BMS integration optimization continues, battery life expected to improve

In the future, BMS still needs to be integrated and optimized. Lin Qifeng proposed another solution. He believes that another issue in the effective use of batteries is the shape of the battery pack. For example, EVs need to be able to fit in a limited space and be able to adapt to the battery shape of various vehicle types. As its solution, BMS is going wireless. A wireless BMS can make it easier to change the battery layout.

Battery life has always been an important issue faced by electric vehicles. To prolong battery life, it is very important to accurately monitor the usage environment of the battery. This requires technology that can detect parameters such as voltage, current, and temperature with high accuracy. Another approach is to improve the load efficiency of the battery-connected inverter.

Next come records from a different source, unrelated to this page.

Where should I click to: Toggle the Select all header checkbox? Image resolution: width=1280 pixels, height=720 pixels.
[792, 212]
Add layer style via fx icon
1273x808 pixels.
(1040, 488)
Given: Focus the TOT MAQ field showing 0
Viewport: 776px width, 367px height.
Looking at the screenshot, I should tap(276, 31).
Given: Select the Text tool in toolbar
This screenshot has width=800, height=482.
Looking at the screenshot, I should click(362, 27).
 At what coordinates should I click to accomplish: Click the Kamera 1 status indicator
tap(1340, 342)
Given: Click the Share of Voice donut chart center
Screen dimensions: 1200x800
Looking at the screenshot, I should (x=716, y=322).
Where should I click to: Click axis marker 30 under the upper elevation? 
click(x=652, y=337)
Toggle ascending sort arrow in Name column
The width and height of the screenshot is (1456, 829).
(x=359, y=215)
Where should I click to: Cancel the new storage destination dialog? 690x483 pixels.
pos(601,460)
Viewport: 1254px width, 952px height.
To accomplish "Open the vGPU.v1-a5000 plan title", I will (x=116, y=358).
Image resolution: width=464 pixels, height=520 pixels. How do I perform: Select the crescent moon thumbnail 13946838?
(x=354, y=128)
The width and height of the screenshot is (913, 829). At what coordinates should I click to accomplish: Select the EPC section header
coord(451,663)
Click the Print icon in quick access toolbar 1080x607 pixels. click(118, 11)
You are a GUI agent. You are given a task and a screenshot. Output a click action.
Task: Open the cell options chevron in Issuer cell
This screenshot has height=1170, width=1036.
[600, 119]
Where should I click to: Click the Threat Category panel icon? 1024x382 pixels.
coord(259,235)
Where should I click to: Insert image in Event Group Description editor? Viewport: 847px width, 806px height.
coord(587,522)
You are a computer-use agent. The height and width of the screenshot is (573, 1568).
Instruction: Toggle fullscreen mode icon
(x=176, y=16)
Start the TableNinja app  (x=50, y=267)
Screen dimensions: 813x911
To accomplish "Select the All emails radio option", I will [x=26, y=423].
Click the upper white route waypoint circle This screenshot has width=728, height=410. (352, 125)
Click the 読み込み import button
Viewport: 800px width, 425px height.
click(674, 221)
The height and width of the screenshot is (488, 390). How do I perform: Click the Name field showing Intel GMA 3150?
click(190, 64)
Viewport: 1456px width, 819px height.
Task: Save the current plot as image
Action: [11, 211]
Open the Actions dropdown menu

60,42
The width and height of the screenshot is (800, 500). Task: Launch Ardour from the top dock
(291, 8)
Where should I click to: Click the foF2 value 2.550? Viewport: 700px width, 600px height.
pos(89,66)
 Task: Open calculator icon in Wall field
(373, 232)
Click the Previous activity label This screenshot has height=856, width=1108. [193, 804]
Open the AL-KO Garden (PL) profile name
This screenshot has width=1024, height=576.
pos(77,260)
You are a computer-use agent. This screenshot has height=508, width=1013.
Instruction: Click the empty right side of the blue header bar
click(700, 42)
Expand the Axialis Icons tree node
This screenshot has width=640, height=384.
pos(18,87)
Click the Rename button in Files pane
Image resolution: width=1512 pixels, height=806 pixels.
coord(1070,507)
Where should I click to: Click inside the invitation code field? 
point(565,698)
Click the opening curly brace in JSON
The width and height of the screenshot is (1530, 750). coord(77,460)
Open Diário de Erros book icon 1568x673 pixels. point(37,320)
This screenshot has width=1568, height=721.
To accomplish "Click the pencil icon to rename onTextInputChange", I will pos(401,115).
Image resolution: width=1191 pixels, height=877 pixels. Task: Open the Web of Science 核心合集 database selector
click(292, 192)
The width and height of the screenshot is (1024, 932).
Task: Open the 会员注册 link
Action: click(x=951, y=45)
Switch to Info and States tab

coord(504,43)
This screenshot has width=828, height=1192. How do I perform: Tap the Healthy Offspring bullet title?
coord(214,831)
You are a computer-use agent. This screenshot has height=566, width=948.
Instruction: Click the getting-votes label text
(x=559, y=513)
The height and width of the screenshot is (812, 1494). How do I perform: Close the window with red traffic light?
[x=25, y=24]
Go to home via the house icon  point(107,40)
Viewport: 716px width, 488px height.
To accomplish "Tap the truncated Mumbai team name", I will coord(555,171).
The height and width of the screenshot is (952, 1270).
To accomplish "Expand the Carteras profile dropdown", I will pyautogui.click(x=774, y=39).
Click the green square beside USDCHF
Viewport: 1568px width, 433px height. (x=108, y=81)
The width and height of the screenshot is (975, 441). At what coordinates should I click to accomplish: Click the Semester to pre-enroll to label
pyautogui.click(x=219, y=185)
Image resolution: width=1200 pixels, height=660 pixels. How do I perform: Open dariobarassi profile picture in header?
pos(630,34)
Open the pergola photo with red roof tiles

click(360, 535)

For example, the use of SiC power components provided by ROHM in the inverter can generally improve the efficiency by about 8% compared with the use of Si-IGBT. Reducing the weight of the battery by 8% is also able to travel the same distance, so it is expected to improve efficiency by reducing the weight of the vehicle.

Lin Qifeng emphasized, “As a comprehensive semiconductor manufacturer that supplies power components, LSIs, resistors, small-signal discrete components, and many other components, ROHM can provide the best solutions to customers’ problems. ROHM will improve Electronic Component technology will continue to help BMS improve the performance and quality of batteries.”